▶ **Textabschnitt**:
• • •

Ultrakalte Atome im Gitter gefangen
Den Nobelpreis für Physik des Jahres 2001 erhielten ein deutscher und zwei amerikanische Physiker für Pionierarbeiten zur „Bose-Einstein-Kondensation“. Die Wissenschaftler erforschen ultrakalte Gaswolken, deren Atome den gleichen „Quantenzustand“ besetzen. Forscher des Max-Planck-Instituts für Plasmaphysik in Garching lieferten schon mehrfach wichtige Beiträge zu diesem faszinierenden Forschungsgebiet. Wie der Laser könnten Bose-Einstein-Kondensate die Entwicklung völlig neuer Technologien anstoßen.
Einen neuen Materiezustand nahe des absoluten Temperaturnullpunkts haben Forscher des Max-Planck-Instituts für Quantenoptik, der Ludwig- Maximilians-Universität München und der ETH Zürich hergestellt. Mittels eines dreidimensionalen Lichtkristalls gelang es ihnen, ein superfluides Bose-Einstein-Kondensat in einen so genannten Mott-Isolator-Zustand und wieder zurück zu überführen. In einem Bose-Einstein-Kondensat sind die Atome wellenartig über das Lichtgitter hinweg ausgedehnt, während sie im Mott-Isolator auf einzelne Gitterplätze mit einer bestimmten Atomzahl festgelegt sind und so ein Teilchengitter bilden.
Der Zustand wurde zuerst von dem Physiker Sir Neville Mott 1974 im Rahmen von Metall- Isolator-Übergängen in Festkörpern vorausgesagt. Unter anderem für diese Arbeiten erhielt Mott im Jahr 1977 den Nobelpreis für Physik. Der jetzt hergestellte Mott-Isolator, der am absoluten Temperaturnullpunkt (bei 10 Nanokelvin) auftritt, erlaubt in idealer Weise, fundamentale Fragen der Festkörperphysik, der Quantenoptik sowie der Atomphysik zu untersuchen und eröffnet neue Perspektiven für Quantencomputer.

• • •

▶ **Gespeicherte Zeilen**:
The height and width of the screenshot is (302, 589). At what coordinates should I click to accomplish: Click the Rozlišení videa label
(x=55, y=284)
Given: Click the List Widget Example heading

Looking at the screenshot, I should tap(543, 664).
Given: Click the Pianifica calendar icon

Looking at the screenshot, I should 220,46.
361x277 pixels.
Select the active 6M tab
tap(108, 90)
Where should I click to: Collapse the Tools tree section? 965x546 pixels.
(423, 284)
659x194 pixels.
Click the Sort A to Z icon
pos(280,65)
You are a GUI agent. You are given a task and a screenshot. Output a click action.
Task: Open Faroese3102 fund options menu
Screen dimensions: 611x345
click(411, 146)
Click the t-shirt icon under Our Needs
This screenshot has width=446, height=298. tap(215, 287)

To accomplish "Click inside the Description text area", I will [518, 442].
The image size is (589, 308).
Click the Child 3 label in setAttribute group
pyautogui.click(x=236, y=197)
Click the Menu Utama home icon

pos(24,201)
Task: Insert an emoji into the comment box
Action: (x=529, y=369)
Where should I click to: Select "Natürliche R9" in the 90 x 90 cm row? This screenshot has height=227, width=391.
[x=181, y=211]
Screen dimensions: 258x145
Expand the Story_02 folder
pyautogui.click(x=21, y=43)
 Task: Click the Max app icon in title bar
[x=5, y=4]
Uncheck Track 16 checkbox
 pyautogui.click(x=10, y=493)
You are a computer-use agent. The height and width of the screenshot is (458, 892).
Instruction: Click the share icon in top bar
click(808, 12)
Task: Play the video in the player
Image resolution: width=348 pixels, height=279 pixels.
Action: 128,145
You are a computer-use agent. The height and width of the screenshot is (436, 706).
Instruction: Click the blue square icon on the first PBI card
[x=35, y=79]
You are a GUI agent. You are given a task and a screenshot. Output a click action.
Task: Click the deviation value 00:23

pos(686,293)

• • •

▶ **Ziel der Aufgabe**:
Schreibe aus dem Text über ultrakalte Atome die Stelle von „Einen neuen Materiezustand“ bis „ein Teilchengitter bilden.“ wortgetreu ab. Die Zeilen werden hier nicht gebraucht.

▶ **Antwort**:
Einen neuen Materiezustand nahe des absoluten Temperaturnullpunkts haben Forscher des Max-Planck-Instituts für Quantenoptik, der Ludwig- Maximilians-Universität München und der ETH Zürich hergestellt. Mittels eines dreidimensionalen Lichtkristalls gelang es ihnen, ein superfluides Bose-Einstein-Kondensat in einen so genannten Mott-Isolator-Zustand und wieder zurück zu überführen. In einem Bose-Einstein-Kondensat sind die Atome wellenartig über das Lichtgitter hinweg ausgedehnt, während sie im Mott-Isolator auf einzelne Gitterplätze mit einer bestimmten Atomzahl festgelegt sind und so ein Teilchengitter bilden.